Campisi also prodded about the company's financial status, he told the Call, questioning the company's financial ability to take on two new casinos and additionally requesting how much money it takes for Pinnacle to operate the company's out-of-state gaming facilities. The city of St. Louis also has selected Pinnacle to construct a casino in Laclede's Landing, across from the Edward Jones Dome.

Campisi also asked for and is studying the recent lease agreement between the St. Louis County Port Authority and Pinnacle Entertainment.

"Here's what I'm looking for," Campisi said of his interest in the Port Authority lease agreement. "I want to know where the money's going. Back when people first let casinos into Missouri, all that money was supposed to be going toward the schools. And where is this money going? I'm not going to let it go back into the black hole of the (county's) general fund."

Campisi also raised concerns over a potential agreement for Pinnacle to pay lease payments in lieu of taxes and he requested more details surrounding the community facilities that could be built by Pinnacle.

Still, Campisi told the Call he hadn't had much time to review the agreement and he knew more questions were to come — one of the reasons he decided to sponsor a public forum tonight — April 22.

Aside from the council's three-part hearing, Campisi wanted to conduct his own forum to offer one more opportunity for residents to share their opinions with him.

The public forum will be at 7 p.m. at Oakville Senior High School, 5557 Milburn Road.

Despite all the opportunities for public comment, Mange agreed that councilmen are frustrated with the lack of time to consider the proposal, as the Missouri Gaming Commission is planning to make its decision regarding all St. Louis gaming proposals in mid-June.

Additionally, the commission tentatively scheduled its public hearings for St. Louis gaming May 24 and May 25. For a list of finalized hearing times, dates and locations, visit the Gaming Commission's Web site, www.mgc.state.mo.us.

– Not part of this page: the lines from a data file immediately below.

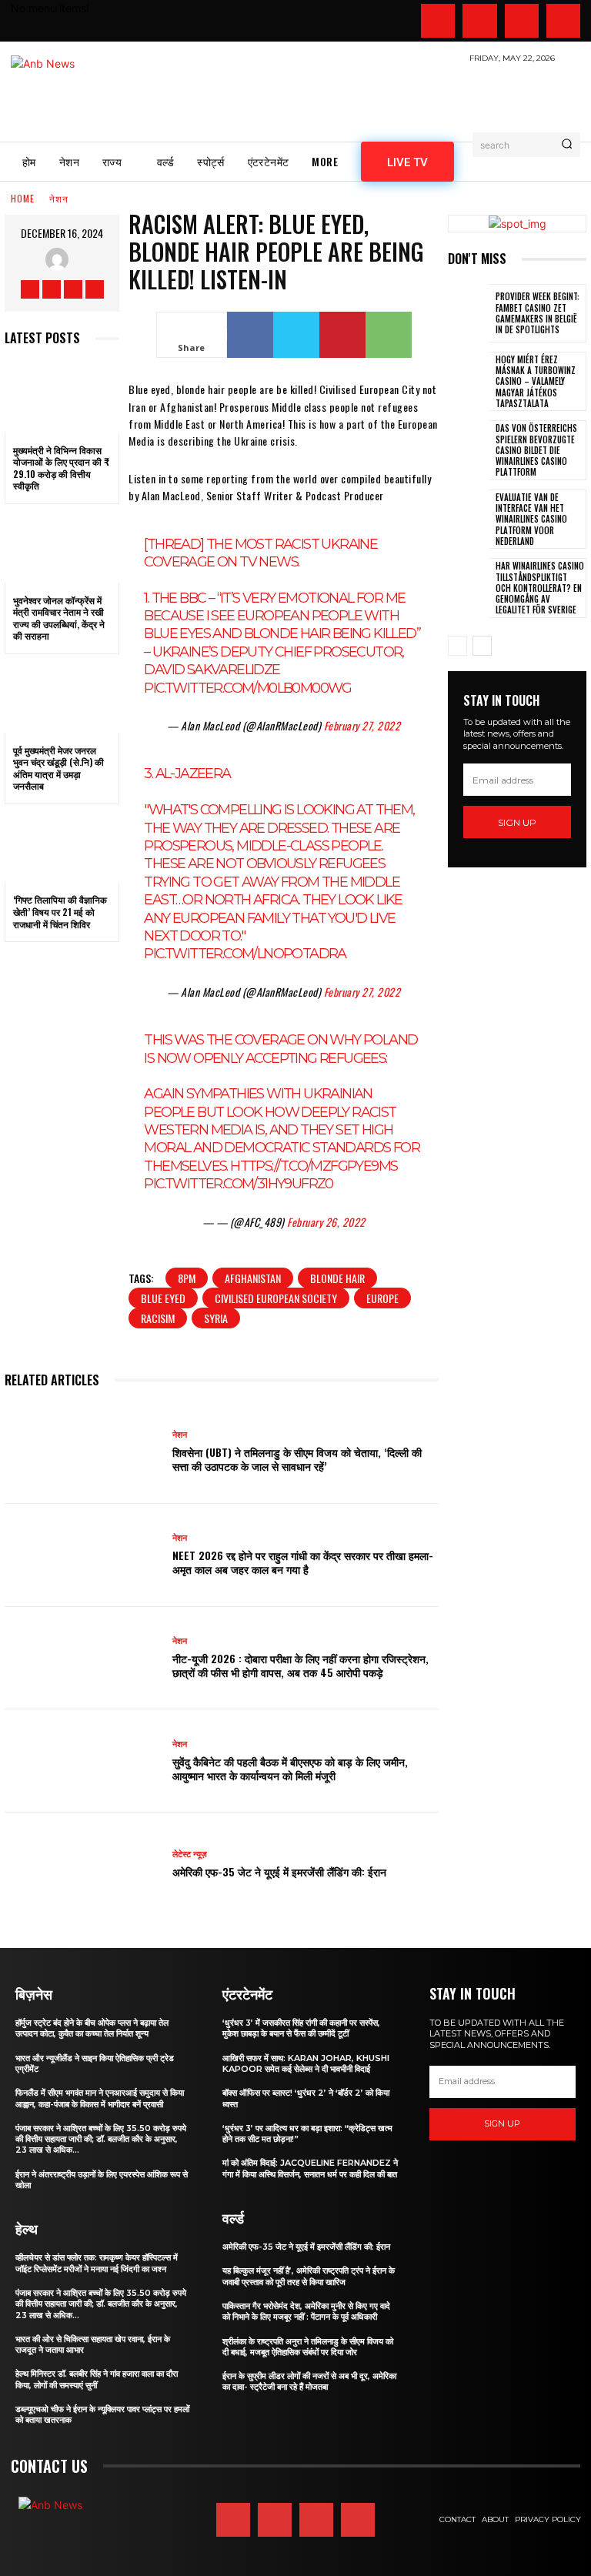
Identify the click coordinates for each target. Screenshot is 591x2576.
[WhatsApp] (389, 335)
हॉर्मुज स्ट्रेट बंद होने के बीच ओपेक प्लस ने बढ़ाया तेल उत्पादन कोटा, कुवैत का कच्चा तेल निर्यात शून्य (92, 2028)
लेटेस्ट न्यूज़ (189, 1854)
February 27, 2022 (362, 725)
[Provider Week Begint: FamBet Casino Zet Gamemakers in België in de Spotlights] (468, 313)
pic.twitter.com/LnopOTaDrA (245, 953)
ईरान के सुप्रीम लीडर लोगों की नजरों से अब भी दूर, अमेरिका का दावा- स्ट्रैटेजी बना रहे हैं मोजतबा (309, 2381)
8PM (186, 1278)
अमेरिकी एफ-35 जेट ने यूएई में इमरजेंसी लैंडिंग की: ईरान (279, 1871)
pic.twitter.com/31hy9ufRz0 (238, 1183)
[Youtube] (563, 21)
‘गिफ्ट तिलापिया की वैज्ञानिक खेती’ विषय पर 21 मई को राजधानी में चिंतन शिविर (60, 911)
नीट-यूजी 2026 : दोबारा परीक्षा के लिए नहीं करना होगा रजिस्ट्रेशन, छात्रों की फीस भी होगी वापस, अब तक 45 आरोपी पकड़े (300, 1665)
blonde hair (337, 1278)
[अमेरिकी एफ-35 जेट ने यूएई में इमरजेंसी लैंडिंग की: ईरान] (83, 1864)
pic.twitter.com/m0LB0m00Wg (247, 688)
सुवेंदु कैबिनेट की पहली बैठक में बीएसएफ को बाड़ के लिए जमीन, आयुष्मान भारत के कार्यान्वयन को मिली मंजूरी (290, 1768)
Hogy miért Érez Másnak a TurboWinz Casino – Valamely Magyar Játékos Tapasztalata (536, 381)
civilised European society (276, 1298)
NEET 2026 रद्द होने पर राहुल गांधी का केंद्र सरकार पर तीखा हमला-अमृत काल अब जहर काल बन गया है (302, 1562)
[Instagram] (479, 21)
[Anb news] (87, 93)
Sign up (517, 822)
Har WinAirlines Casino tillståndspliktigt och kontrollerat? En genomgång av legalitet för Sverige (540, 588)
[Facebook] (438, 21)
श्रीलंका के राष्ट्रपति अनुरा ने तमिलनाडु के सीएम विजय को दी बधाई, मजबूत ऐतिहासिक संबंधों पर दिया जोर (307, 2346)
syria (216, 1318)
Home (23, 198)
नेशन (58, 198)
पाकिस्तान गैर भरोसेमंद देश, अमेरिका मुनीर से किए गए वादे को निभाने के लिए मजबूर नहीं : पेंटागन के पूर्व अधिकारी (306, 2311)
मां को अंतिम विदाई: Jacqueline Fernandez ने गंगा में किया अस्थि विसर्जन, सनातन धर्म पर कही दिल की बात (310, 2168)
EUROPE (382, 1298)
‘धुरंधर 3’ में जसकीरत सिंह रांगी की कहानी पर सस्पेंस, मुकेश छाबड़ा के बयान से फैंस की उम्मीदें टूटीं (301, 2028)
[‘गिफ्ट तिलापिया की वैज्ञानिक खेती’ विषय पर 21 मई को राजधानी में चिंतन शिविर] (62, 848)
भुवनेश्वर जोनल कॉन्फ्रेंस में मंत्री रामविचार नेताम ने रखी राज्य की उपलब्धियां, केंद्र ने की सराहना (59, 618)
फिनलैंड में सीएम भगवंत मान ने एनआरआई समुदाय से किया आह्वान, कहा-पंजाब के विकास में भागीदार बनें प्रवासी (99, 2098)
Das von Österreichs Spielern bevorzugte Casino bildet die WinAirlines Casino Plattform (536, 450)
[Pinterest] (342, 335)
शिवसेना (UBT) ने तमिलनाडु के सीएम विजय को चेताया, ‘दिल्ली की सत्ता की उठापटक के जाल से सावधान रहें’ (297, 1459)
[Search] (566, 144)
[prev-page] (457, 646)
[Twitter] (522, 21)
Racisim (158, 1318)
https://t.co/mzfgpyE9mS (313, 1166)
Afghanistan (253, 1278)
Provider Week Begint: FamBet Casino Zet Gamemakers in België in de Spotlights (537, 313)
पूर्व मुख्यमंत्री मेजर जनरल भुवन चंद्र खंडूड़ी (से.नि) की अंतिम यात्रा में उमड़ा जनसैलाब (58, 768)
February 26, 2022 (326, 1222)
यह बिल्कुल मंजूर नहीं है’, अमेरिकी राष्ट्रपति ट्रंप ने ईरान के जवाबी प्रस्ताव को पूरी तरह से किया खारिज (308, 2276)
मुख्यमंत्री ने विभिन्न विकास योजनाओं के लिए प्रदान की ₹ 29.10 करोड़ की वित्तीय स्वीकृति (61, 468)
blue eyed (163, 1298)
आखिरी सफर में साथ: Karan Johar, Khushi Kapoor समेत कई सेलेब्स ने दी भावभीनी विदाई (305, 2063)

"That puts us under a little bit of a crunch," Mange said. "That doesn't give us much time. One of the problems is that we've been, under law, shut out of the process. No gaming company has been permitted to speak with elected officials. They just finished (negotiations) last week, handed this to us and yet we've been put under time pressure to make a recommendation between now and the gaming commission's recommendation.

"The Missouri Gaming Commission will make a decision if we don't give them a recommendation ... That, in essence, is a no-decision on our part. If we don't tell them we either want it or don't want it, they won't have any guidance from us on which to base their decision,'' he added.